### The task
Please repeat exactly the lines below from the one containing "Task: Switch to the Layout1 tab" down to the one containing "Toggle the Happy", both included, and nothing else.

#### Records shown ####

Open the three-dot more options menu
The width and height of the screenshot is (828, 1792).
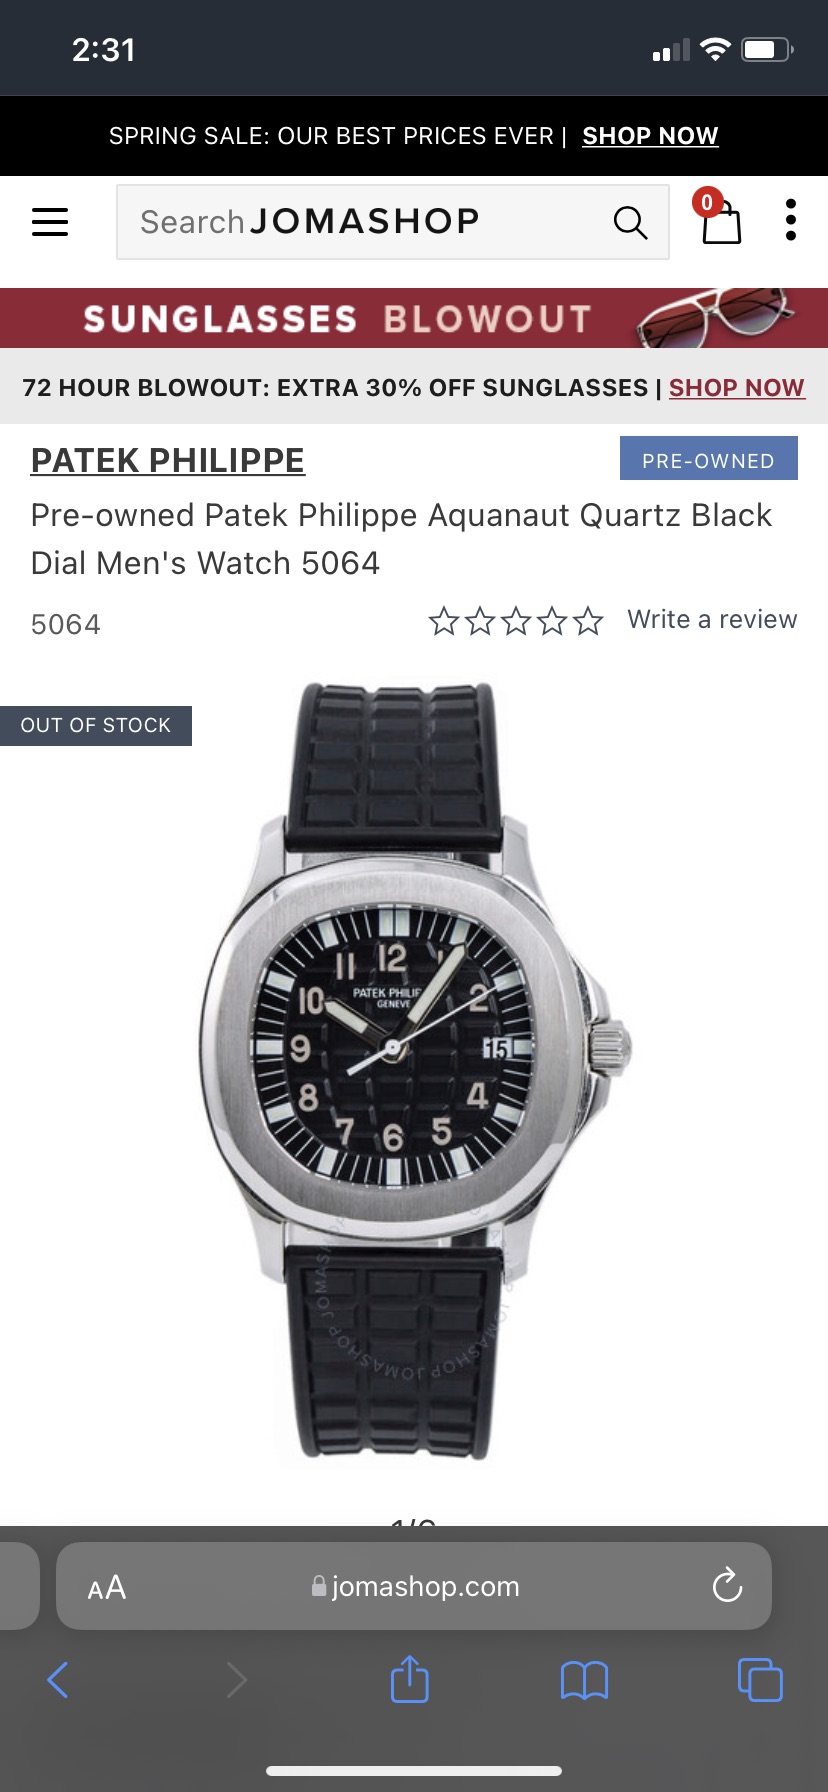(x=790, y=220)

####
#### Records shown ####

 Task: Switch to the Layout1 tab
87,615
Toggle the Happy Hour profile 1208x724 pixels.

####

### Solution to the exercise
 Task: Switch to the Layout1 tab
87,615
Toggle the Happy Hour profile 1208x724 pixels.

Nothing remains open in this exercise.